- The dubbed U.S. version was originally rated X in 1974. An alternate, R-rated version was released later in 1974, having trimmed or removed all the more explicit sex scenes. In 1984, the uncut version was re-released in the U.S. with an X rating. That version is currently available unrated on video.
- For its original UK cinema release the film suffered BBFC cuts to reduce the sex scenes, a masturbation sequence and to completely remove a club scene where a woman smokes a cigarette through her vagina, and the film was withdrawn in 1978 by censor James Ferman to make an additional cut, removing the entire scene of Emmanuelle being raped in an opium den. The 1990 video release saw many of the cinema cuts restored although 1 minute 25 secs of cuts were retained to the cigarette and rape scenes, and the 2001 Momentum DVD release saw the cigarette scene restored and the cuts to the rape scene reduced to 38 secs. The film was finally passed fully uncut for the 2007 Optimum DVD.
- The 2021 German 4K Emmanuelle box set by Koch features a new director's cut by Just Jaeckin that removes the cigarette smoking scene.

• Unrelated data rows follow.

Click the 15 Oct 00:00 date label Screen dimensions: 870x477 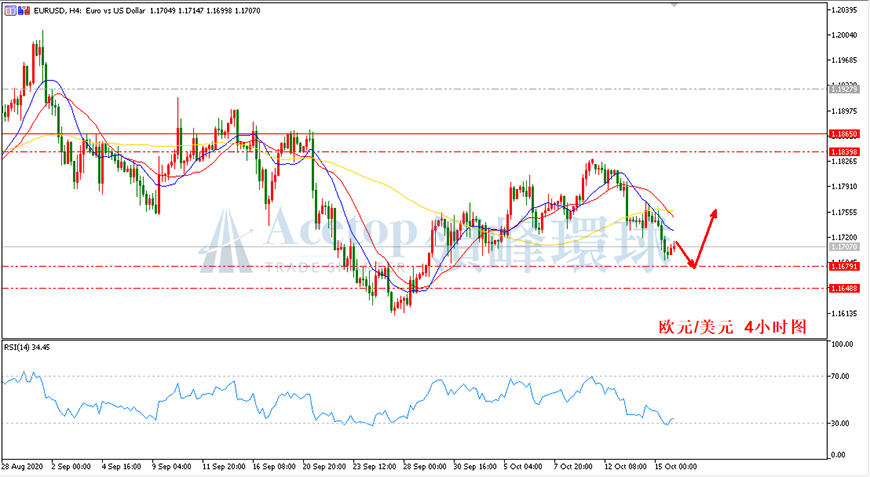pyautogui.click(x=676, y=466)
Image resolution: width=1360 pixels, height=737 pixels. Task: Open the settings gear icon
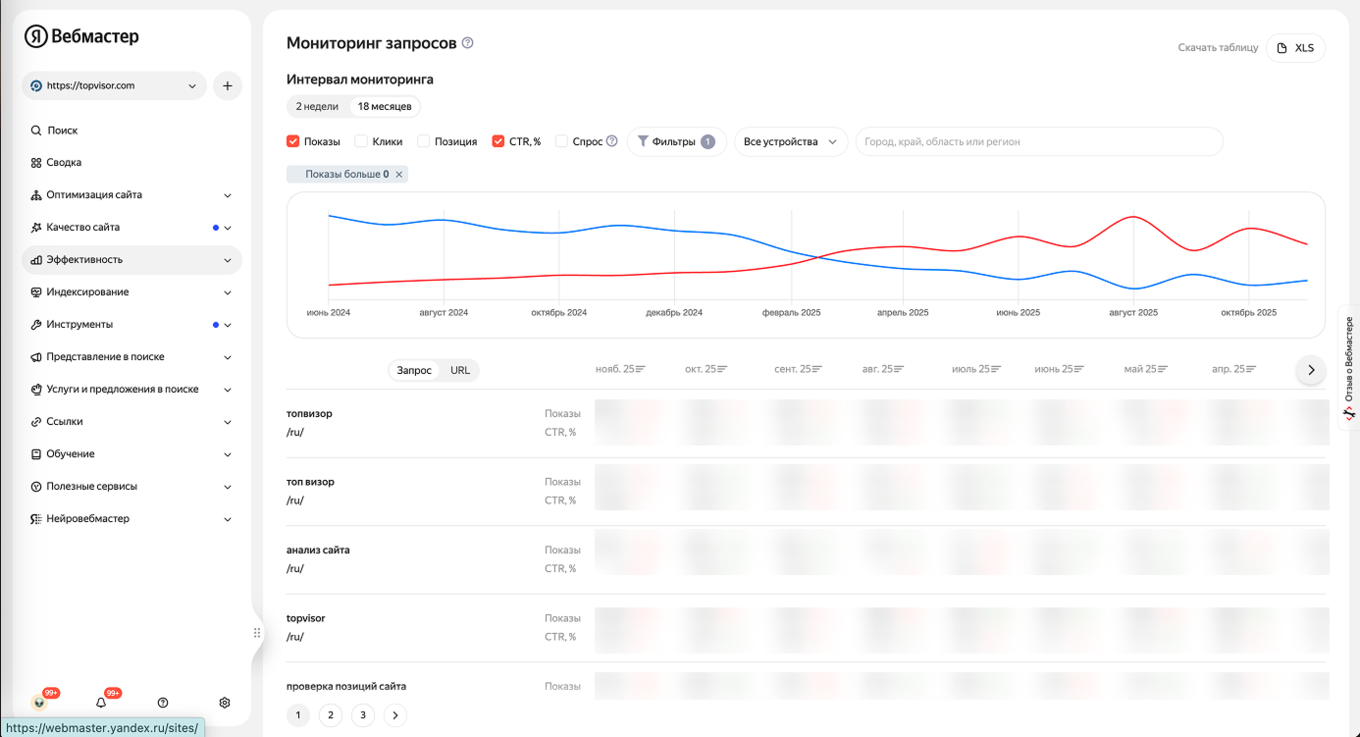coord(225,703)
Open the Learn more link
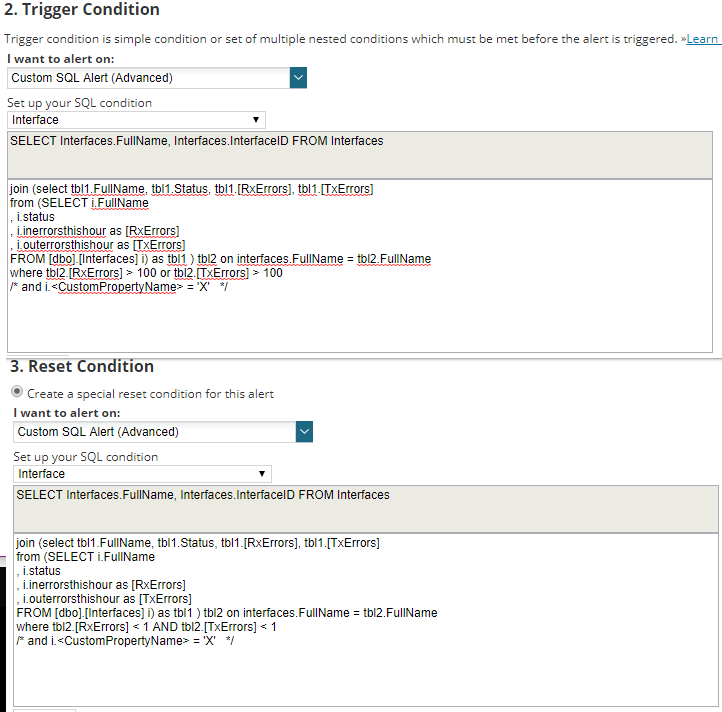The image size is (722, 712). (703, 39)
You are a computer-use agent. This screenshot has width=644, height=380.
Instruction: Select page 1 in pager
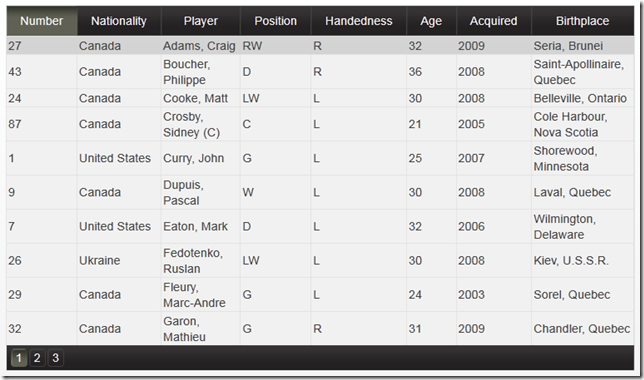[18, 358]
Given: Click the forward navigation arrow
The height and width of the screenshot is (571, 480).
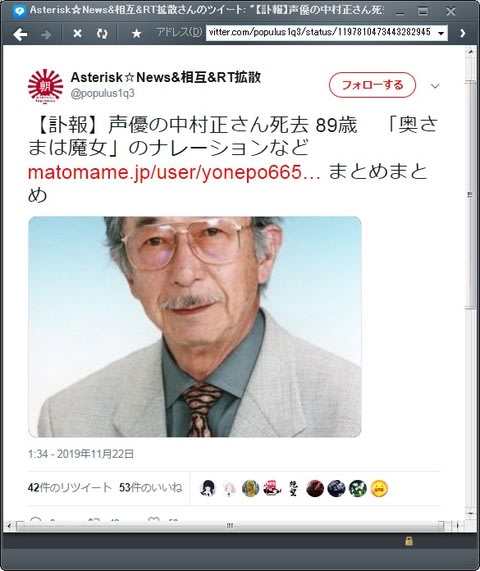Looking at the screenshot, I should pos(46,34).
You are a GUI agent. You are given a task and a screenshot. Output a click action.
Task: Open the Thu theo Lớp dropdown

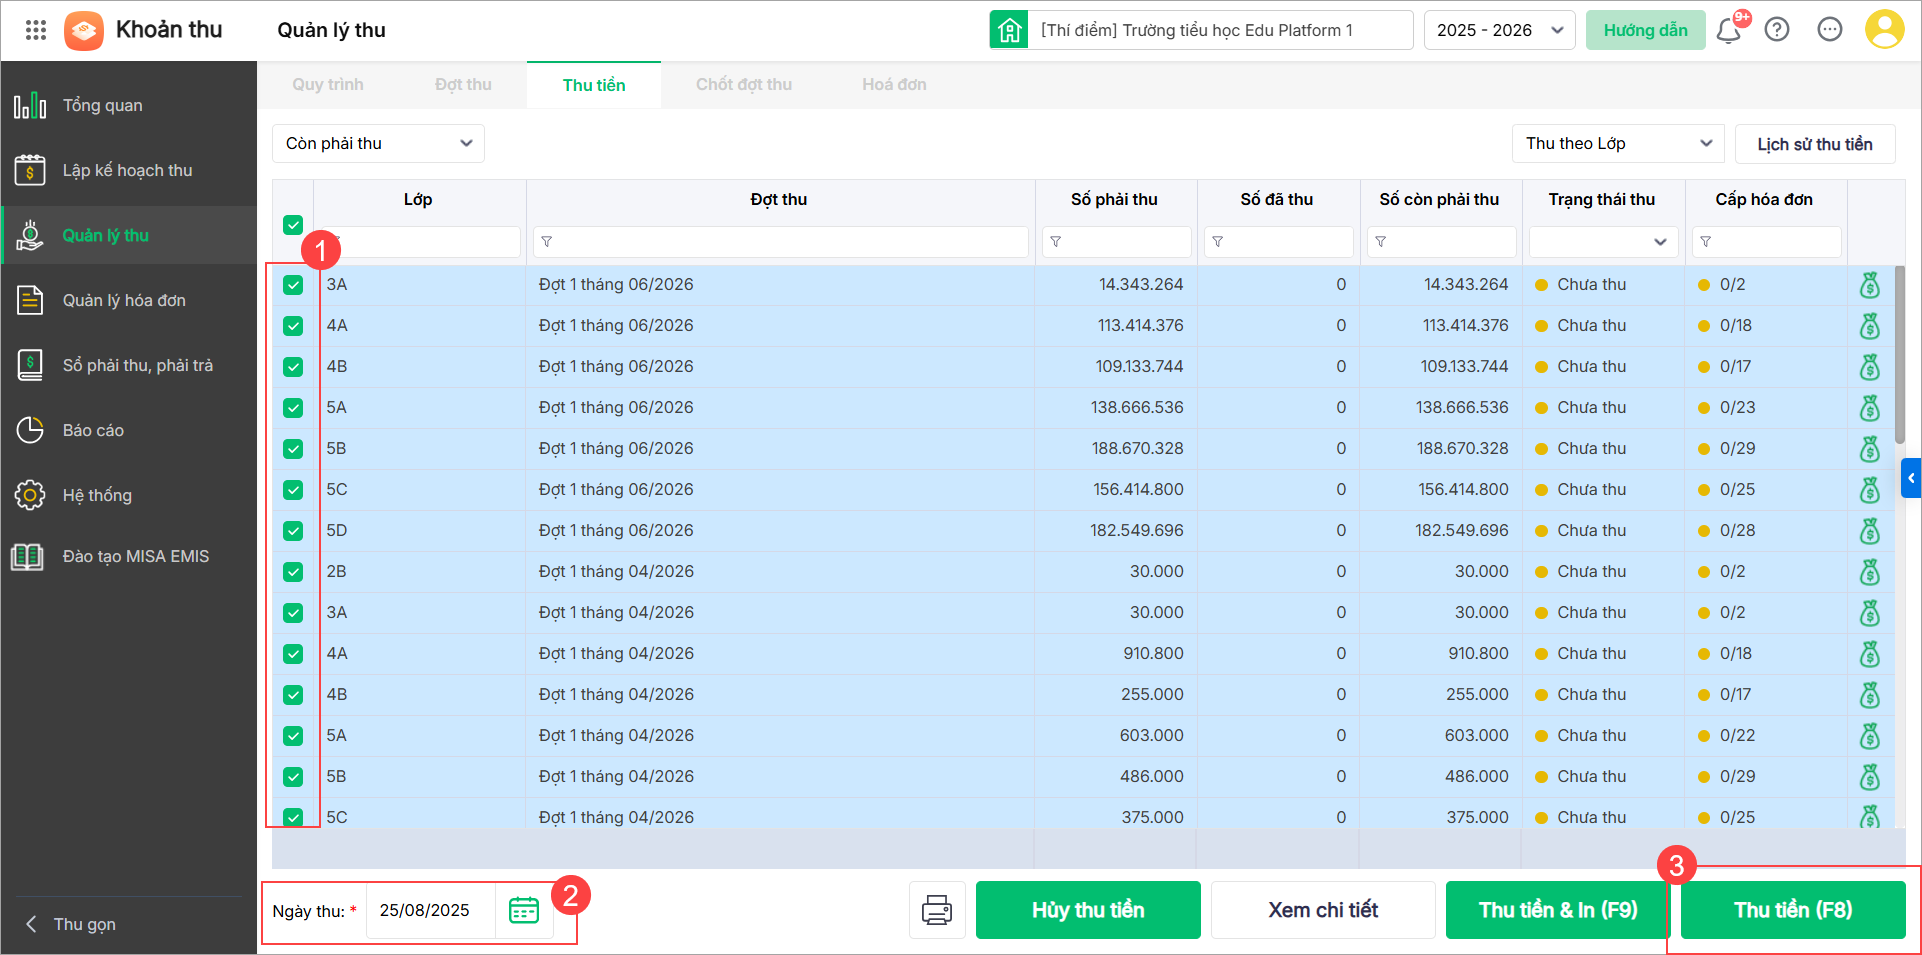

- The following are the different video versions of "Emmanuelle"(1974): - 1. Panned & scanned, subtitled, rated "X" (other than the picture cropping, this presumably matches the original US theatrical print, which was NOT dubbed; long out of print) - 2. P&S, dubbed, rated "R" - 3. P&S, dubbed, unrated - 4. Letterboxed, dubbed, unrated - 5. Letterboxed, subtitled, unrated
- The only "altering" of the sex scenes is the consequence of the fact that the framings, even in the letterboxed versions, do not match that of the original theatrical presentation. Version 2 disappeared quite quickly (other than copies remaining on the shelves of rental outlets), with the film's audience apparently assuming that the "R" rating meant that "the best parts" had been cut out. Actually, the dropping of the subtitles and the addition of the new dialogue track meant that it was a "different" movie and could be resubmitted to the MPAA for rating. Standards had changed in the more than fifteen years that had passed since the film had originally been given the "X", resulting in the "R." The "unrated" follow-up, hurried into release, faded away by the mid-90s, and versions 4 and 5 are the only ones currently in print.